One thing you can bet on: the new pope will not have a beard
The history and evolution of papal beards explored and discussed.
Is it time we had a bearded pope? No question might sound more trivial, but the answer involves things still regarded as important.
The last bearded pope was Innocent XII (reigned 1691-1700). The 23 popes before him, from Clement VII (1523) onwards had beards.
The 17th century saw the arrival of the neat Van Dyck beard. In the 16th century papal beards were full. Clement VII was said to have grown his, when a prisoner in the Castel Sant’Angelo, in 1527, as a sign of mourning for the sack of Rome. The precedent was set by Julius II, as depicted by Raphael, who wore a beard only in the months following the loss to the Papal States of Bologna.
But we must also look at what was going on in England at the time. Thomas Cranmer, Archbishop of Canterbury, grew a beard in 1547, ostensibly in mourning for Henry VIII, but implicitly as reflection of his reforming zeal. It was the sort of thing intellectuals did.
For a priest to grow a beard was against Canon law, but it would be wrong to see Cranmer’s beardiness as cocking a snook at the Church of Rome – in 1547, Paul III was on the throne of Peter, and he was as bearded as could be. And Paul III, though a “bad” pope in the sense of fathering children (before his election), was an homme sérieux, as a patron of the arts and a reformer too, initiating the Council of Trent. If today’s pope, Benedict XVI had lived in the mid-16th century, he would have been bearded too.

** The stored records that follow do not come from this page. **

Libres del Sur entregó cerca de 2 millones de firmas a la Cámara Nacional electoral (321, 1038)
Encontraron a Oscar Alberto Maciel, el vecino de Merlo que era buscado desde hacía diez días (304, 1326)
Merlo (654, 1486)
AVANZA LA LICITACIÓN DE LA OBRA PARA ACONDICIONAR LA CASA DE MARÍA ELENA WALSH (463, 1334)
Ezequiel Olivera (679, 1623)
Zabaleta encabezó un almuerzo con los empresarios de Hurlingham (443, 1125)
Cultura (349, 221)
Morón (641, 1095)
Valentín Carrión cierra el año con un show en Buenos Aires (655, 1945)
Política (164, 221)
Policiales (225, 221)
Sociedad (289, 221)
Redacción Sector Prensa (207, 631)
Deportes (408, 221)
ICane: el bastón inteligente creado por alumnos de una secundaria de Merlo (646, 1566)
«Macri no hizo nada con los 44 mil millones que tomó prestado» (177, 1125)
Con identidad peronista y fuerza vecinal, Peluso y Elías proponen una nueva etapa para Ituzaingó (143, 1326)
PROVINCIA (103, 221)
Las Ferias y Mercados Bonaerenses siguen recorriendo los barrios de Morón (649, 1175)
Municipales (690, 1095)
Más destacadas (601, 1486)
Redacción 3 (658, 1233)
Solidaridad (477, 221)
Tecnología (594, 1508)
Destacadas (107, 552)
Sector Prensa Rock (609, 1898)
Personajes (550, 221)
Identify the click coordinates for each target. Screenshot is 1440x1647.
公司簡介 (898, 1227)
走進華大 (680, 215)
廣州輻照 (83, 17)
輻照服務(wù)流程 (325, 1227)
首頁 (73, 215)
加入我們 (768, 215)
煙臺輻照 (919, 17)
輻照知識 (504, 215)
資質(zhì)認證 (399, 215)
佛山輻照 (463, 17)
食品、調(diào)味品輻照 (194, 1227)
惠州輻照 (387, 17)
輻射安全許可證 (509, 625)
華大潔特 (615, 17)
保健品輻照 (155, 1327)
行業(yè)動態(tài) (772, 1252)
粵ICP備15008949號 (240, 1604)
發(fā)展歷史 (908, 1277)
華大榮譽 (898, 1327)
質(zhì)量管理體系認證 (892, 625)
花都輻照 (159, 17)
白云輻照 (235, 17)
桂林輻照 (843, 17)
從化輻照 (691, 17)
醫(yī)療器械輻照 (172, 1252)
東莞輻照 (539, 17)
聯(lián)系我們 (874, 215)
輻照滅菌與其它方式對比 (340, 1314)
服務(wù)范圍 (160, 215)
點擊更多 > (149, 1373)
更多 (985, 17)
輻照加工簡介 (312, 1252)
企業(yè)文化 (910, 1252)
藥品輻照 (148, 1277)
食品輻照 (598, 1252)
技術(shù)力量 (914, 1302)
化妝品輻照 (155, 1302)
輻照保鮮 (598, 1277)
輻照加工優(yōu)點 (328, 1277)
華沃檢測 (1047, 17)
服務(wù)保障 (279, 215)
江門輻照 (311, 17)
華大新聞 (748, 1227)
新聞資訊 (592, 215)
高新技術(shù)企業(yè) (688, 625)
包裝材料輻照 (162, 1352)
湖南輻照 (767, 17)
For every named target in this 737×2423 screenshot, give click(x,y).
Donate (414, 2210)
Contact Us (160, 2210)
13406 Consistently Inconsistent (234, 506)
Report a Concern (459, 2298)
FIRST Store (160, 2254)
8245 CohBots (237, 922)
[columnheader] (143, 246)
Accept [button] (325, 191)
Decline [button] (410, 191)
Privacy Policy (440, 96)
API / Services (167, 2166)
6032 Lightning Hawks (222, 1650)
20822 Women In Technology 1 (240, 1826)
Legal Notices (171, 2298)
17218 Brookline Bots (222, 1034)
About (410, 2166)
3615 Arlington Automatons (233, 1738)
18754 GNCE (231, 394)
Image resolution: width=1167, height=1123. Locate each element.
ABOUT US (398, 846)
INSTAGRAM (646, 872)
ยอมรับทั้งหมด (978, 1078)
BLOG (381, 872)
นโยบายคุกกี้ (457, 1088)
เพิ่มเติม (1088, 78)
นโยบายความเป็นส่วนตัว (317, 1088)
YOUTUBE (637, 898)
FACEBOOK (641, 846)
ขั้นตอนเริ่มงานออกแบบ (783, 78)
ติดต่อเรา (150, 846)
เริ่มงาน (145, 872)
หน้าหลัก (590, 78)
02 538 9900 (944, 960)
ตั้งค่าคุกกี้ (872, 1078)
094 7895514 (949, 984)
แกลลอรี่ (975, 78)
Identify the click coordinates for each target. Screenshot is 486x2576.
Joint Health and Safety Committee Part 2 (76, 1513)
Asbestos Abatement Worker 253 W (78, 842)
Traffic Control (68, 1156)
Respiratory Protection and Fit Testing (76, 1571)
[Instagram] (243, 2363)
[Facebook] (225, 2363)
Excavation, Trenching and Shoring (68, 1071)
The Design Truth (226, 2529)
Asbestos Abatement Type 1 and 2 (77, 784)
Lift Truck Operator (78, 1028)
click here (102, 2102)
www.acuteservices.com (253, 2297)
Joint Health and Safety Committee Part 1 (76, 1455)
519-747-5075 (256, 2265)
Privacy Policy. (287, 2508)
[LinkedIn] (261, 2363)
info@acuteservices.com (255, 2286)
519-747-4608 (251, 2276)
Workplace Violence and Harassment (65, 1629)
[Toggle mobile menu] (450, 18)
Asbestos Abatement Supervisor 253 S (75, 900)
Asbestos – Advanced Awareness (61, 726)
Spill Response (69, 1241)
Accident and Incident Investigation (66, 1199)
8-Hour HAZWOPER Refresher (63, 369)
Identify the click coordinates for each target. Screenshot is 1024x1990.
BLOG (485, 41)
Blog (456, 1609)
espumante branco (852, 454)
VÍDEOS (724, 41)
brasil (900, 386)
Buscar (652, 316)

The new Archbishop of Canterbury is clean-shaven, and the last one to be bearded, before Rowan Williams, had been Gilbert Sheldon (reigned 1663-77). His beard was of the Van Dyck kind, but what made it impossible for archbishops of Canterbury to continue with beards was their adoption of wigs. The two don’t mix.
William Wake, enthroned in 1716, wore a fine curly wig, quite unlike real hair. The next eight Archbishops of Canterbury all wore formal wigs, ending with William Howley as late as 1848.
But if Roman Canon Law forbade clerical beards, why did it? The last things to look at are practicalities. Rational canon lawyers of the 19th century saw a reason for forbidding moustaches, because priests drank from the chalice at Mass and must avoid any irreverence to the blood of Christ. Yet Canon Law did not apply to religious orders, some of which made beards obligatory.
Much earlier the great debate had been whether St Peter himself was bearded and whether he shaved his head. The point of the argument was that popes were the successor of Peter, so popes and their clergy should imitate what he did.
The late John Higgitt of Edinburgh University contributed a most learned chapter on beards and tonsures in Anglo-Saxon England to St Cuthbert: His Cult and Community (1989).
A key piece of evidence is tantalisingly absent, the missing face on the moulded silver depiction of St Peter on a portable altar found in the coffin of St Cuthbert (died 687). Was he bearded, or not?
Generally, St Peter was depicted as beardless in Anglo-Saxon art. But the tonsure was even more heatedly debated. When Theodore of Tarsus, an Asian, became Archbishop of Canterbury in 669, he had had to let his hair grow for months to convert his kind of tonsure into a Roman crown tonsure – a tuffet of hair on top, shaved at the sides.
So hair, on the head or chin, identified an affinity, with supposed Roman practice. Beards were an emblem in a wider battle between Greeks and Latins.
Today few cardinals with beards are eligible to join the conclave voting for the pope. Moran Mor Baselios Cardinal Cleemis, Catholicos of the Syro-Malankarese is one. Only 53, he has a flourishing beard and a striking hat resembling an onion-dome in Red Square, with a little gold cross on top.
But the beard remains an emblem of the East, and an Eastern rite bishop is unlikely to be elected Bishop of Rome. We may get a black pope but not a bearded one.